Share

Kencan

Penulis: Andika
last update Terakhir Diperbarui: 2021-09-08 23:15:53

"Sudah rapi banget, malem malem gini mau kemana?" tanya Sonya pada Dimas yang dandannya tampak rapi dengan kemeja panjang berwarna biru yang memiliki motif kotak kotak dan celana jeans warna biru lengkap dengan sepatu sneaker yang juga berwarna biru. Dimas nampak tampan sekali dengan rambut klimis yang sedikit diolesi Pomade.

"Mau kerja kelompok Bu," jawab Dimas kepada ibunya sambil mengenakan tas punggungnya. Dimas mencoba mengeles kepada ibunya, tak memberitahukan apa yang sebenarnya ingin dilakukan oleh Dimas.

"Nggak papa kan Bu kali kerja kelompoknya malem malem begini?" tanya Dimas mencoba meminta ijin kepada Sonya. Sonya yang sedang menonton televisi dan mengistirahatkan tubuhnya di kursi Sofanya waktu itu pun mulai berdiri dan menghampiri Dimas yang sedang berdiri di samping sofa depan tv itu.

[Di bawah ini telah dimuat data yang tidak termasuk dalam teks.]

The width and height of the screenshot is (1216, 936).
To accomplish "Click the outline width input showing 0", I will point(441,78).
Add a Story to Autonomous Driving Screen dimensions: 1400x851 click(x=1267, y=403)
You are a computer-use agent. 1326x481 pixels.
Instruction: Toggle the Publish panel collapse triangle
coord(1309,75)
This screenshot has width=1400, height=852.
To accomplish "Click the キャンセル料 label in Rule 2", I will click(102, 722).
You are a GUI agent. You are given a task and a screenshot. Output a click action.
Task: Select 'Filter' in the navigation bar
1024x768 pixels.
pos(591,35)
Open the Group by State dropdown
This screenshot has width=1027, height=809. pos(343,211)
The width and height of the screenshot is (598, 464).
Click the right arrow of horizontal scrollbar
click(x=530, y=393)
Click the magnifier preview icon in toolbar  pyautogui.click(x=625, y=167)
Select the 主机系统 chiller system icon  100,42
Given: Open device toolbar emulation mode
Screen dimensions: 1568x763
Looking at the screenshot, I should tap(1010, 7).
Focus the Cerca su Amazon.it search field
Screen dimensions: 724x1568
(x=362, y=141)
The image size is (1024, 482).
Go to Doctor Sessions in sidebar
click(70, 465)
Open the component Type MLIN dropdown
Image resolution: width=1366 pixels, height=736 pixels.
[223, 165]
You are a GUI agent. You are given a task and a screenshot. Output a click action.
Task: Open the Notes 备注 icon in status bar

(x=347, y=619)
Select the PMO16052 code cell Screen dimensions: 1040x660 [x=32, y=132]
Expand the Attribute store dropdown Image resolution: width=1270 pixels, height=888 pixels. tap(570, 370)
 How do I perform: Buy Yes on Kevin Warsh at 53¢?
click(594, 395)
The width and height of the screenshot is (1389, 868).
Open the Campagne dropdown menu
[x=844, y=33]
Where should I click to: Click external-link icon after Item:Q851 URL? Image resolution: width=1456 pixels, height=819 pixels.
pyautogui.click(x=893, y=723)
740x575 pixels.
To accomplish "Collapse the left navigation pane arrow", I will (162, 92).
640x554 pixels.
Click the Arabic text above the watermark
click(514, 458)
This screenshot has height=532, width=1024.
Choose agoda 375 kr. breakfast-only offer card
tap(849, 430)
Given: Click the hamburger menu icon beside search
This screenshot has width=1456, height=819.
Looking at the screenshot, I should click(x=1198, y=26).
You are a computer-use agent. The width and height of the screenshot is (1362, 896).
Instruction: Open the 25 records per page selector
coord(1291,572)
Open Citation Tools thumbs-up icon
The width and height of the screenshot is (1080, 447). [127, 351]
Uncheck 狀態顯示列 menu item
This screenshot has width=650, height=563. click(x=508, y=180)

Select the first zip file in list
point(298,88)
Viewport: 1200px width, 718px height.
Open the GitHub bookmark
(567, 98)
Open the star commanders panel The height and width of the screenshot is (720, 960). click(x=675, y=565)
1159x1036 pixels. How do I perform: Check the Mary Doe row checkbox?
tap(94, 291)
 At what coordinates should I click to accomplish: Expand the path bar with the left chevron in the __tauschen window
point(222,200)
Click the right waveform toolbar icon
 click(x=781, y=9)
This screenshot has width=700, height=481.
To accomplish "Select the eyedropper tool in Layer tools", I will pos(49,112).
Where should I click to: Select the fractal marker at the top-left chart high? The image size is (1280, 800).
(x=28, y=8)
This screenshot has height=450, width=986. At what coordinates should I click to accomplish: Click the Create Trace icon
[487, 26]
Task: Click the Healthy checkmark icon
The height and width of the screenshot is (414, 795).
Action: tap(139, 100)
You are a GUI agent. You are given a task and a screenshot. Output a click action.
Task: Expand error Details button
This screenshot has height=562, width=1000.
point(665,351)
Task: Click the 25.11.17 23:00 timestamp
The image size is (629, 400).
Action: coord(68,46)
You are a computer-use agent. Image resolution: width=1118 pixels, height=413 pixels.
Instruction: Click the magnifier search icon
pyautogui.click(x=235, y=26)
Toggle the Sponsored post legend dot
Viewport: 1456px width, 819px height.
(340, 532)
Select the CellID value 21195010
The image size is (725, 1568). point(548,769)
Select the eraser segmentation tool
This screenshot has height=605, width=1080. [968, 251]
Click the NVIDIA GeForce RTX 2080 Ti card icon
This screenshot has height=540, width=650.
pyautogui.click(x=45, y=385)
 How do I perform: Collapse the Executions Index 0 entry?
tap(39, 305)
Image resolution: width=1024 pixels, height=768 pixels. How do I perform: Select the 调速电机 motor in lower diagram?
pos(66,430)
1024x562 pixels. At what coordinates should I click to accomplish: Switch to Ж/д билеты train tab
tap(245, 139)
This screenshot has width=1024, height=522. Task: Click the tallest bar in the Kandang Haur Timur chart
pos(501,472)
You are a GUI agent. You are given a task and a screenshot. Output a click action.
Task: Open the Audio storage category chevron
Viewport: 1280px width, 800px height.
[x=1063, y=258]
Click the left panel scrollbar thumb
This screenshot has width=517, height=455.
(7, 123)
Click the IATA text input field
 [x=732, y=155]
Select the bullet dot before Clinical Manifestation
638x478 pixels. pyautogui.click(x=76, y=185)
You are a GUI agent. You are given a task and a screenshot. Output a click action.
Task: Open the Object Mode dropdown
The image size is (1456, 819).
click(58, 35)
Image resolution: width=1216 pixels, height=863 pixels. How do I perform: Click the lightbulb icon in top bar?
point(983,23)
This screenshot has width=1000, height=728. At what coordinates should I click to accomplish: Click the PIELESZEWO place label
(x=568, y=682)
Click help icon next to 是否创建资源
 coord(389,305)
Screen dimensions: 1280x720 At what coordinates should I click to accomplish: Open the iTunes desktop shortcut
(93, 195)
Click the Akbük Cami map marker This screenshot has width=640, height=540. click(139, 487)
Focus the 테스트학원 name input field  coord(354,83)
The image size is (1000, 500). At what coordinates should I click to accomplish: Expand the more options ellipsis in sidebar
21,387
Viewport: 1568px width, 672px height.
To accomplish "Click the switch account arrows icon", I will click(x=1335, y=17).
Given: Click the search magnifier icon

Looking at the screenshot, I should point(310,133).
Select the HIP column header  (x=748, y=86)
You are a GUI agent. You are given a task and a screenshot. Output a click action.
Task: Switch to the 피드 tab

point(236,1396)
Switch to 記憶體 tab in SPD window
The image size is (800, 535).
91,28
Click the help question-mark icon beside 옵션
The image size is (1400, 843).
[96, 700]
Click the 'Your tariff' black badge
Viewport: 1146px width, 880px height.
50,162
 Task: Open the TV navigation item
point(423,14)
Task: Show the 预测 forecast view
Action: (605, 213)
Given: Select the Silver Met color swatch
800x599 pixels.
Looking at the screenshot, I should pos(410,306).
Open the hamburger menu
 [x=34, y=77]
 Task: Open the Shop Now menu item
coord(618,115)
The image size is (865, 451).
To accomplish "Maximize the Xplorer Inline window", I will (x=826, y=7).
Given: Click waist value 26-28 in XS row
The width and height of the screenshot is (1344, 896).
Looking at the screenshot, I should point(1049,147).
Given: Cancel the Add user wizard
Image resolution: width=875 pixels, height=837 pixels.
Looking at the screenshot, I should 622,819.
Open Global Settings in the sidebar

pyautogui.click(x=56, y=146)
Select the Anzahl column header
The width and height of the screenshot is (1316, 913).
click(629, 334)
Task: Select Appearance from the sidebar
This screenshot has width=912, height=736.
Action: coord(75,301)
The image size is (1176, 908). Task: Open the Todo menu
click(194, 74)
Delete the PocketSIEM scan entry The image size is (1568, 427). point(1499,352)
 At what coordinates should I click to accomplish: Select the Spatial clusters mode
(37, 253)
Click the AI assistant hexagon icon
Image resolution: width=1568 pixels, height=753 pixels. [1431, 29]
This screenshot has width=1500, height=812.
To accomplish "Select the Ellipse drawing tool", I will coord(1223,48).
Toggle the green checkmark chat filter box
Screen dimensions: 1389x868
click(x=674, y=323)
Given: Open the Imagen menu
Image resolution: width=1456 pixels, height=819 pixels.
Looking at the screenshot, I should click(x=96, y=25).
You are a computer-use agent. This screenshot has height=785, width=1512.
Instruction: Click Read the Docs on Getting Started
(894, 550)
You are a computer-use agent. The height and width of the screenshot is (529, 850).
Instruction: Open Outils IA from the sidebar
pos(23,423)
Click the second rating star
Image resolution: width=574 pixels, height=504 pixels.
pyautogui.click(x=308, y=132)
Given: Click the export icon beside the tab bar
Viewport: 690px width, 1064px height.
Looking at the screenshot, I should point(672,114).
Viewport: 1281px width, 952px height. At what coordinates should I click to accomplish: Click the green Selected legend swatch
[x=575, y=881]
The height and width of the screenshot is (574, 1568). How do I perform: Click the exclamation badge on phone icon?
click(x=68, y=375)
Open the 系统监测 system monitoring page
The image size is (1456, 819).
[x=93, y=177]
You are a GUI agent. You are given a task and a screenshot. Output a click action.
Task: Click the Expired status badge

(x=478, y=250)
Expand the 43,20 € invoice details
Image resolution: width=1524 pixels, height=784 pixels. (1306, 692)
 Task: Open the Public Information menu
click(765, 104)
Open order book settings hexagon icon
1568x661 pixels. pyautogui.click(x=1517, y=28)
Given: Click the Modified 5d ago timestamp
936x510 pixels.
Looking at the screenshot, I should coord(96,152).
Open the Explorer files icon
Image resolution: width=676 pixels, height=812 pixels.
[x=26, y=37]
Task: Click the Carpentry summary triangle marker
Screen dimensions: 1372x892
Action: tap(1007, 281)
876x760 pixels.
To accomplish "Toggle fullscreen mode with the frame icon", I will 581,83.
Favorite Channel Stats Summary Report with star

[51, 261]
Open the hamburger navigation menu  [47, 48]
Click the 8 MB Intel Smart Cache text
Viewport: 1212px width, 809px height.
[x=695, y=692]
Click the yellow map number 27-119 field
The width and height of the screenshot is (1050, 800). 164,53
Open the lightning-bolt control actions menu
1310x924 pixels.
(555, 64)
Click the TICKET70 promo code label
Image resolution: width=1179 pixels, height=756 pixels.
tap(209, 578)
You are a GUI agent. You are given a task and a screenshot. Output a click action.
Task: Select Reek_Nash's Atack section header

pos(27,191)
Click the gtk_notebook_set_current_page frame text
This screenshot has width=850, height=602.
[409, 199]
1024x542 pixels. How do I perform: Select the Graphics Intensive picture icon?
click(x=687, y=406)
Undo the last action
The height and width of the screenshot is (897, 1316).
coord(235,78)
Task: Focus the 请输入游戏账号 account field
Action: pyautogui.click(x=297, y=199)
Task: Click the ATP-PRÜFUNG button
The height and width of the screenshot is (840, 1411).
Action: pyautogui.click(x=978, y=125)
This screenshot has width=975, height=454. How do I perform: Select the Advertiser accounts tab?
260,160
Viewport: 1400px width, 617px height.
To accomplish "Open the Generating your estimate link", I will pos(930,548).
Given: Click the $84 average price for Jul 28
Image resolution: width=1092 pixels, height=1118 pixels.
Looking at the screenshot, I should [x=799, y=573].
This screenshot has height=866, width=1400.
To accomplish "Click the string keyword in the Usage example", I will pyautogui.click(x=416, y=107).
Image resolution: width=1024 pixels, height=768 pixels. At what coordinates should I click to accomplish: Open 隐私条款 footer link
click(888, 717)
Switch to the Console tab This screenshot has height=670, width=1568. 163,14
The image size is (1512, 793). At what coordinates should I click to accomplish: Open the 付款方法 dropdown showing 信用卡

"Iya boleh kok, tapi kalo bisa pulangnya di bawah jam 10 malam ya, kalo ngerjain tugasnya jangan lama-lama, jangan sambil ghibah, gak selesai-selesai nanti," Sonya pun mengijinkan Dimas untuk kerja kelompok. Ya, Sonya nggak mau ambil ribet untuk ngelarang-ngelarang Dimas. Dimas juga anak cowok yang sudah bisa jaga dirinya sendiri kalo keluar jam 7 an segini. Tapi pesan dari Sonya nampak tahu bagaimana seluk beluk kerja kelompok itu.

Sonya pun pernah muda dan pernah kerja kelompok untuk nyelesaiin tugas sekolahnya. Ia benar-benar tahu kalo sebenarnya ngerjakan tugas kelompok itu nggak lama. Cuman ya gitu, tugas kelompok itu lamanya ya di ngobrol, ghibah, atau beli jajan dulu untuk dimakan bareng-bareng.

"Iya Bu, makasih ya Bu, Dimas kan anak pinter, pasti bakal cepet nanti ngerjakannya Bu," begitu ucap Dimas mencoba meyakinkan Sonya. Dimas pun berpamitan kepada ibunya, ia mencium tangan ibunya dan pergi meninggalkan rumah dengan motor matic miliknya.

***

"Hai Refita, sudah nunggu lama ya? Maaf loh ya kalo aku telat," ucap Dimas yang baru saja sampai di sebuah kafe kekinian dan sudah ada Refita duduk di salah satu meja disana, tepatnya di meja nomer 7. Dimas pun juga langsung duduk dan mencoba meminta maaf kepada Refita karena dia datang tidak sesuai janji, yaitu sedikit melewati jam 7 malam.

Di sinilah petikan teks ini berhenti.